── 本文
アクセスのよさと温暖な気候、海も山も里もある豊かな自然で移住先としても人気の南房総市。2020年よりワーケーション事業をスタートし、これまで多くの滞在を受け入れてきた。「子どもと休暇を楽しみながら、仕事もしたい!」、そんな希望をかなえてくれる南房総での親子ワーケーションをリポートする。
掲載:2022年7月号
都心に近いからできる気軽なワーケーション
「大人は第2関節くらいまで、お子さんは指を全部田んぼに入れて。倒れないように苗をしっかり植えてね〜!」
4月下旬、南房総市白浜地区の「道の駅 白浜野島崎」横にある田んぼでは、田植えのイベントが開催されていた。子どもたちが泥んこになってはしゃぐ姿と、田の神様を呼ぶ田楽のリズムに誘われて、買い物に訪れた観光客の足も思わず止まる。
今回のイベントは、南房総市の「ル・ファーレリゾート」と、体験を通して学ぶ活動を首都圏で展開する子育て団体「こあっぷ」等が主催、南房総市観光協会、日本ワーケーション協会等が後援した「親子ワーケーション企画」。親子で田植え体験やワーケーションをしながら、南房総の自然と食を思い切り体験してもらおうというツアーで、昨年6月の第1回に続く開催だ。
そもそもワーケーションとは、「ワーク」と「バケーション」を組み合わせた欧米発の造語で、リゾート地などで短期〜長期の休暇を楽しみながらリモートワークをする働き方。コロナ禍で在宅勤務やテレワークが普及するなかで、日本でも観光地を中心に広がりを見せている。
ここ南房総市では、2020年よりワーケーションの受け入れを本格化した。
「2019年9月に台風15号で被災し、宿泊事業者の建物が多く被害を受けました。9月〜12月は南房総の観光は閑散期なので、その間に建物を直したりと頑張っていましたが、年が明けて露地の花も咲き始め、イチゴ狩りもできる観光のトップシーズンに入った途端にコロナが始まって……。どうする?となったときに、ちょうど働き方改革やリモートワークが話題になっていたので、『ワーケーションをやってみるか!』と、スタートしたんです」
そう振り返るのは、南房総市観光協会の多田福太朗さん。
東京から90分で来られる場所のよさから注目が集まり、次第にワーケーションの体制が整っていったという。また、南房総市には民宿やホテル、ゲストハウスなどの宿泊施設が120ほどあり、隣接する館山市を含む南房総エリアではなんと240〜250施設もあるのだとか。さらにWi-Fi環境やワーキングスペースを整備する施設も増え、滞在先の選択肢が多い観光都市・南房総ならではのメリットも、自然とワーケーションの普及につながった。個人はもちろん、団体や実施企業の受け入れもスムーズになったという。
「いままでなら、旅行先で旦那さんがパソコンを立ち上げたら、奥さんは怒っていたと思うんです(笑)。でも、いまは宿泊施設の方に聞くと『リモートワークの流れで、皆さん滞在中に結構仕事してるよ』って。南房総に遊びに来て、結果的にワーケーションをしているんですよね。かしこまって来るような地域じゃないので(笑)、まずは好みの滞在先を見つけて、気軽に体験してほしいですね」
────
* 作業内容
A – 本文の「そもそもワーケーションとは、」から「やってみるか!』と、スタートしたんです」」までの部分を、そのまま書き写す。
B – 本文によると、南房総市には宿泊施設がおよそいくつあるか。
C – 本文の「東京から90分で来られる場所のよさから」で始まる段落を、主な事実を残して箇条書きにまとめる。
── 利用可能なデータ
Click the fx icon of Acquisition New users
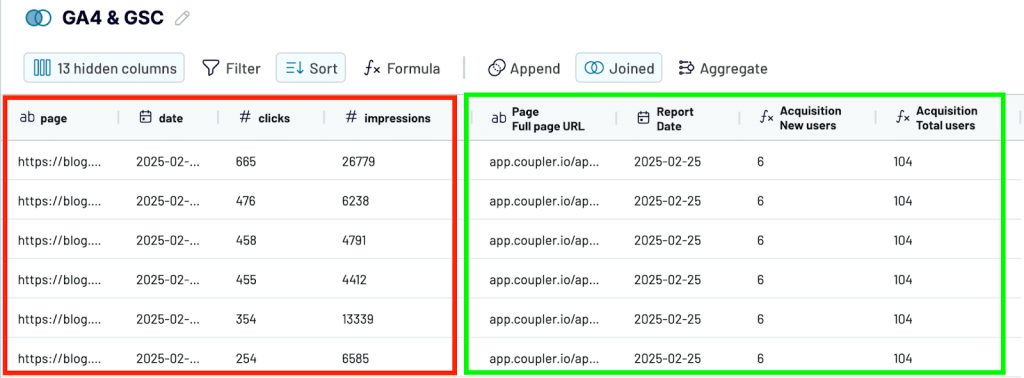 click(767, 118)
────
* 解答
A –
そもそもワーケーションとは、「ワーク」と「バケーション」を組み合わせた欧米発の造語で、リゾート地などで短期〜長期の休暇を楽しみながらリモートワークをする働き方。コロナ禍で在宅勤務やテレワークが普及するなかで、日本でも観光地を中心に広がりを見せている。
ここ南房総市では、2020年よりワーケーションの受け入れを本格化した。
「2019年9月に台風15号で被災し、宿泊事業者の建物が多く被害を受けました。9月〜12月は南房総の観光は閑散期なので、その間に建物を直したりと頑張っていましたが、年が明けて露地の花も咲き始め、イチゴ狩りもできる観光のトップシーズンに入った途端にコロナが始まって……。どうする?となったときに、ちょうど働き方改革やリモートワークが話題になっていたので、『ワーケーションをやってみるか!』と、スタートしたんです」

B – 約120施設

C –
- 東京から90分で来られる立地のよさで注目され、ワーケーションの体制が次第に整った。
- 南房総市には民宿、ホテル、ゲストハウスなどの宿泊施設が約120ある。
- 館山市を含む南房総エリアでは、宿泊施設は240〜250ある。
- Wi-Fi環境やワーキングスペースを整備する施設が増え、滞在先の選択肢の多さがワーケーションの普及につながった。
- 個人だけでなく、団体や実施企業の受け入れもスムーズになった。